Having a super-rich PE is a bit like winning the lottery. It's what you do with your good fortune that matters.
It's the next step in an ongoing reorganization aimed at turning the promise of VMware's high PE into results on the bottom line. The idea is apparently to spin-out the open source assets, from EMC's Greenplum unit and VMware's Cloud Foundry, into a separate company owned by EMC, which could (if successful) be taken public as VMware was.
It makes sense. VMware profit comes from its proprietary virtualization products, not its open source cloud efforts. And the fact that the open source is aimed at filling in gaps within the company's product line isn't lost on programmers who might otherwise be inclined to help. You now have a cleaner open source competitor with Red Hat (RHT) and Rackspace (RAX), alongside hardware and software companies that support enterprise customers moving slowly toward cloud.
In terms of EMC (EMC), this arrangement gives Gelsinger, a former Intel executive long considered the most likely successor to CEO Joe Tucci, a chance to show what he can do as a top man. For Paul Maritz, a former Microsoft (MSFT) executive, you get a chance to see if he really has the kind of open source "game" he's claimed to have. Winner gets the top job.

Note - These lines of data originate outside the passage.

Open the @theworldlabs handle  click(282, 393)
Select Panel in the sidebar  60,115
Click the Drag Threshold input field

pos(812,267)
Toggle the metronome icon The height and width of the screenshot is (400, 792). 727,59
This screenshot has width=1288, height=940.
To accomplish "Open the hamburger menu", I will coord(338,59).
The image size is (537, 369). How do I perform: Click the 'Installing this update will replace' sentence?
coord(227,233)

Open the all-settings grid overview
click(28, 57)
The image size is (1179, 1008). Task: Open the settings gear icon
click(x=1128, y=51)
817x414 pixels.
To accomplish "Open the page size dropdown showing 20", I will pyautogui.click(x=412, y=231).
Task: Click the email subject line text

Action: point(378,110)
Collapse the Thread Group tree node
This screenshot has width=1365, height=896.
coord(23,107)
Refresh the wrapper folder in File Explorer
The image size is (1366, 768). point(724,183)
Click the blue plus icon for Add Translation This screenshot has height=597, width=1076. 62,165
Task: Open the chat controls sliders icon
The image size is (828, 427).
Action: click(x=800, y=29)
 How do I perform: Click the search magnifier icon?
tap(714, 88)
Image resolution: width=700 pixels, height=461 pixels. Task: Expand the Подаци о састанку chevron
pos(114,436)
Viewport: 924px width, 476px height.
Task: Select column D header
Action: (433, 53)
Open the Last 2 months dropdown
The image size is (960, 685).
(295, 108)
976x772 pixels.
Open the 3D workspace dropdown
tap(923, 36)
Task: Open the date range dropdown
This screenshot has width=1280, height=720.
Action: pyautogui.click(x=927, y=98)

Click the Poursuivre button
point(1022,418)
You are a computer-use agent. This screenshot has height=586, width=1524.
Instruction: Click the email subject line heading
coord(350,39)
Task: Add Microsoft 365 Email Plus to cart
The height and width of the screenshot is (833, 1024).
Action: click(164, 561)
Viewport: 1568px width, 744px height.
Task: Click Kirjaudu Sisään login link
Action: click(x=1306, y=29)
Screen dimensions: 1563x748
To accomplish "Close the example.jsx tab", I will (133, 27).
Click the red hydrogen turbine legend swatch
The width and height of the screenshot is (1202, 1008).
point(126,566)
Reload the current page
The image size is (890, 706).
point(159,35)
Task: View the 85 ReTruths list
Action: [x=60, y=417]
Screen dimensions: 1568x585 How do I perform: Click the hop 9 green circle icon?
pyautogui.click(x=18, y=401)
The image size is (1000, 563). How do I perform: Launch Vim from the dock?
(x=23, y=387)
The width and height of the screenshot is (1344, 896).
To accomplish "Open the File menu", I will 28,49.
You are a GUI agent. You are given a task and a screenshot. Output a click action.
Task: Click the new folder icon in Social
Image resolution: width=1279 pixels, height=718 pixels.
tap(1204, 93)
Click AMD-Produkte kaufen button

For shareholders there is opportunity here. It now becomes more clear what you're investing in - hardware , software or cloud (the unnamed spin-off). For EMC shareholders it sets up an exciting succession struggle, and a competition that should be good for everyone. And news of a "brain drain" from the company goes onto the back page, with both Gelsinger and Maritz, now separated, and bidding for talent for clearly-defined jobs.
Traders don't like the moves. They have VMware gapped-down to $81/share from $84/share yesterday, and EMC down almost 50 cents/share.
In the long run, I think those traders are wrong.